Source records:
:::

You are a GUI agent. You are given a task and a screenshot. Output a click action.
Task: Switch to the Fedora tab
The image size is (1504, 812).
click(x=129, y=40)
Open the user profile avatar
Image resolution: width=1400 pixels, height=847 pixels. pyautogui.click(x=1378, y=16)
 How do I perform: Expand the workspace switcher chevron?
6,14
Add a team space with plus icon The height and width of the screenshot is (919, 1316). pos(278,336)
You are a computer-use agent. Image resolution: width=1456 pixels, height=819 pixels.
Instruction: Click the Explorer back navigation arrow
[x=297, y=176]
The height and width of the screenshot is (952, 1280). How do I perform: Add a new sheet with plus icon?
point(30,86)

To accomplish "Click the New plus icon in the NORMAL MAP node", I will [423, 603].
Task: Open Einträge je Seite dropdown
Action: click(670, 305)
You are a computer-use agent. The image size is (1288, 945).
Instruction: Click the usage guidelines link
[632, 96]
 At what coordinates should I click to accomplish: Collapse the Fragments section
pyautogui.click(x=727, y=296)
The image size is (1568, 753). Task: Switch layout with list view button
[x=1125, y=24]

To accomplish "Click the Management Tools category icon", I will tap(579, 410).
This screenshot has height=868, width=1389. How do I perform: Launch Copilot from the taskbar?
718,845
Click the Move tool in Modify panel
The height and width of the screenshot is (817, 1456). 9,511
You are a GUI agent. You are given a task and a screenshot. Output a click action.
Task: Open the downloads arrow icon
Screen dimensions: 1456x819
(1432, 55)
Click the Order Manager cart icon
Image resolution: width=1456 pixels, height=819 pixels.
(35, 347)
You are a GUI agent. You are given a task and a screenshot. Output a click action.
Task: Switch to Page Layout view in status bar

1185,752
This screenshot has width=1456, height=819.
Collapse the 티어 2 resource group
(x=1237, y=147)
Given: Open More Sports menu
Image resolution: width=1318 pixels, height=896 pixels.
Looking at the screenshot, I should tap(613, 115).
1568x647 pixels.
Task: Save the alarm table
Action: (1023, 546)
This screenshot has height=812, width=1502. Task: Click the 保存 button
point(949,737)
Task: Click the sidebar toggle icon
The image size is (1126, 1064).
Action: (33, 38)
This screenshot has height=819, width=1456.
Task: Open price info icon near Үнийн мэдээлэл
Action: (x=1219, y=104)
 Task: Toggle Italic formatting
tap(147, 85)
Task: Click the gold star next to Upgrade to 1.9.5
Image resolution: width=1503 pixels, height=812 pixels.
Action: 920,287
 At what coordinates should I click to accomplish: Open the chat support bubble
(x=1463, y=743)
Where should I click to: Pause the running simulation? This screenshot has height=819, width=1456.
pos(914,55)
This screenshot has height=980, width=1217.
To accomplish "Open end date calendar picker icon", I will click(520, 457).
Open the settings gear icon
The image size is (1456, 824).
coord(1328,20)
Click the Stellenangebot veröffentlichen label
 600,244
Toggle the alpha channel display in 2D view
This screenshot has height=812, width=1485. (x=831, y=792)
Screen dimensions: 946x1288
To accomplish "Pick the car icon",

:::

Try it:
All of the records should be repeated precisely as written.

Response area:
You are a GUI agent. You are given a task and a screenshot. Output a click action.
Task: Switch to the Fedora tab
The image size is (1504, 812).
click(x=129, y=40)
Open the user profile avatar
Image resolution: width=1400 pixels, height=847 pixels. pyautogui.click(x=1378, y=16)
 How do I perform: Expand the workspace switcher chevron?
6,14
Add a team space with plus icon The height and width of the screenshot is (919, 1316). pos(278,336)
You are a computer-use agent. Image resolution: width=1456 pixels, height=819 pixels.
Instruction: Click the Explorer back navigation arrow
[x=297, y=176]
The height and width of the screenshot is (952, 1280). How do I perform: Add a new sheet with plus icon?
point(30,86)

To accomplish "Click the New plus icon in the NORMAL MAP node", I will [423, 603].
Task: Open Einträge je Seite dropdown
Action: click(670, 305)
You are a computer-use agent. The image size is (1288, 945).
Instruction: Click the usage guidelines link
[632, 96]
 At what coordinates should I click to accomplish: Collapse the Fragments section
pyautogui.click(x=727, y=296)
The image size is (1568, 753). Task: Switch layout with list view button
[x=1125, y=24]

To accomplish "Click the Management Tools category icon", I will tap(579, 410).
This screenshot has height=868, width=1389. How do I perform: Launch Copilot from the taskbar?
718,845
Click the Move tool in Modify panel
The height and width of the screenshot is (817, 1456). 9,511
You are a GUI agent. You are given a task and a screenshot. Output a click action.
Task: Open the downloads arrow icon
Screen dimensions: 1456x819
(1432, 55)
Click the Order Manager cart icon
Image resolution: width=1456 pixels, height=819 pixels.
(35, 347)
You are a GUI agent. You are given a task and a screenshot. Output a click action.
Task: Switch to Page Layout view in status bar

1185,752
This screenshot has width=1456, height=819.
Collapse the 티어 2 resource group
(x=1237, y=147)
Given: Open More Sports menu
Image resolution: width=1318 pixels, height=896 pixels.
Looking at the screenshot, I should tap(613, 115).
1568x647 pixels.
Task: Save the alarm table
Action: (1023, 546)
This screenshot has height=812, width=1502. Task: Click the 保存 button
point(949,737)
Task: Click the sidebar toggle icon
The image size is (1126, 1064).
Action: (33, 38)
This screenshot has height=819, width=1456.
Task: Open price info icon near Үнийн мэдээлэл
Action: (x=1219, y=104)
 Task: Toggle Italic formatting
tap(147, 85)
Task: Click the gold star next to Upgrade to 1.9.5
Image resolution: width=1503 pixels, height=812 pixels.
Action: 920,287
 At what coordinates should I click to accomplish: Open the chat support bubble
(x=1463, y=743)
Where should I click to: Pause the running simulation? This screenshot has height=819, width=1456.
pos(914,55)
This screenshot has height=980, width=1217.
To accomplish "Open end date calendar picker icon", I will click(520, 457).
Open the settings gear icon
The image size is (1456, 824).
coord(1328,20)
Click the Stellenangebot veröffentlichen label
 600,244
Toggle the alpha channel display in 2D view
This screenshot has height=812, width=1485. (x=831, y=792)
Screen dimensions: 946x1288
To accomplish "Pick the car icon",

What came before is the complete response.